«Убийство в день 10-летия, в день празднования торжественного начала революции будет иметь колоссальное значение – этого мне и хотелось.
Не надеясь особенно достать билет, решил все-таки попытаться достать револьвер (в оригинале три строки зачеркнуты).
Зашел к нему раз – дома не застал, зашел на следующий день – оказался дома и согласился револьвер одолжить на пару дней. Я ему не говорил, для чего мне нужен револьвер.
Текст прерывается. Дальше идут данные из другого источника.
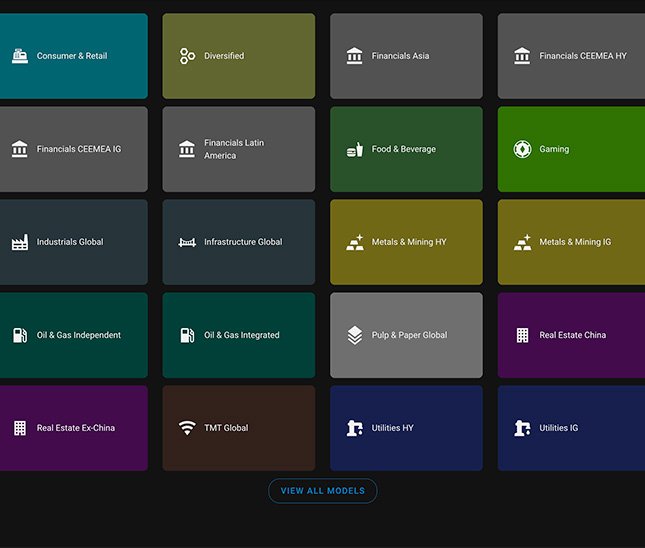Select the Real Estate Ex-China tile

point(72,428)
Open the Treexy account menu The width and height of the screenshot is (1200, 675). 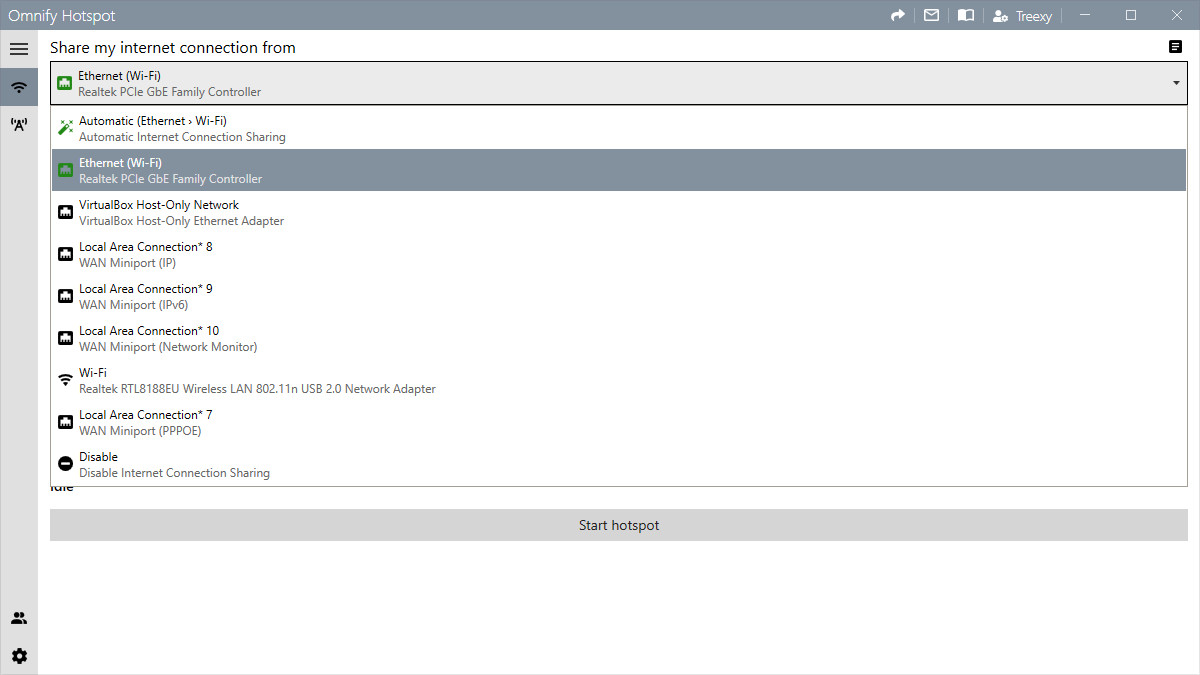tap(1021, 15)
Он мне все же его дал и сказал при этом: „Смотри только не застрелись, а то моя совесть не чиста будет“.
„Да что ты, – говорю я, – я стреляться и не думаю“. – „Ну, а застрелить кого-либо ты все равно не способен“, – говорит он.
„Нет, куда мне“, – ответил я. Но про себя думаю: „Вот погоди, узнаешь, способен я или не способен“.
На следующий день я револьвер у него получил.
В этот же день я, вопреки моим предположениям, достал в редакции билет в театр на заседание. И билет есть, и револьвер есть. Значит, нужно только „хотенье“ и „это“ можно будет сделать. В 3 часа 30 мин. с револьвером в кармане я был в театре.
Пошел в партер, а нужно на трибуну влезть.
Я туда-сюда, по помещению, к начальству охраны: пропусти, мол, сотрудника „Правды“ на трибуну речь записать – ничего не удается.
В паршивом несколько настроении. Внутри что-то говорит: „Вот видишь, ты не в силах – ничего больше не сделаешь, – значит, стрелять не придется“.
Но все-таки попытался еще раз (для очистки совести) попасть через ребят на трибуну, и удалось – вынесли билет, и вот я на трибуне. Ждем, беседуем с ребятами, и рукою в кармане револьвер поглаживаю.
„Вот, – думаю, – не знает никто, что сейчас произойдет. Вот сядут все спокойно и не подозревая, что сегодня в этом театре убийство произойдет“.
Начинается заседание.
Сталина нет, Рыкова нет, есть Бухарин.
„Ну, значит, давай в Бухарина стрелять“.
Посмотрел я на него – как-то жаль его стало, – уж больно симпатичен он. Но решил все равно – сегодня я должен в него выстрелить.
Наконец он кончил свой доклад, но не уходит, сидит в президиуме (я мог бы, конечно, к нему подойти и теперь, но решил, что стрелять при всем народе, переполнившем театр, не стоит – нецелесообразно, мол).
Решил подождать, когда он будет уходить.
Сижу – слежу за ним.
Вот он поднялся – я дрогнул, – все внутри задрожало, напряглось, но нет. Оказывается, он пересел на другой стул.
Вот обратно сел на место.
Я жду, вот, вот он подымется и пойдет.
Я решал – я пойду вслед за ним и, подойдя к нему – выстрелю в него. Жду, чувствую, все мускулы напряжены.
В кармане сжимаю рукоятку револьвера (на допросе Гуревич уточнил, что револьвер был системы „наган“. – Б. С.).
Вот, вот он собирается уходить. Берет папку свою и направляется к выходу. Я поднимаюсь одновременно с ним и тоже иду по направлению к выходу.
Мне кажется, что все смотрят на меня.
Мне кажется, что подозрительно на меня смотрят.
Я выхожу за кулисы.
Он задержался у стола стенографистов.
Я пошел посмотреть, где он. Он идет мне навстречу.
Все сторонятся, дорогу ему дают.
Я сжимаю рукоятку, думаю о том, как ее удобно взять, чтобы сразу вытащить и выстрелить.
Я чувствую, что рука, все тело уже горело. Интересно, что револьвер не вынимается сразу из кармана.
Но вот он пошел за военным (пропуск в копии документа), выстроился при виде его, смирно, руки по швам.
Вот сейчас, сейчас нужно вытащить револьвер и выстрелить.
Я слышу, явственно слышу и речь оратора, и говор толпы.
Я отлично понимаю, что вот сейчас нужно выпалить, что вот пришел момент, когда нужно выстрелить.
Но… рука осталась в кармане, револьвер тоже. Он прошел мимо меня, я не стрелял.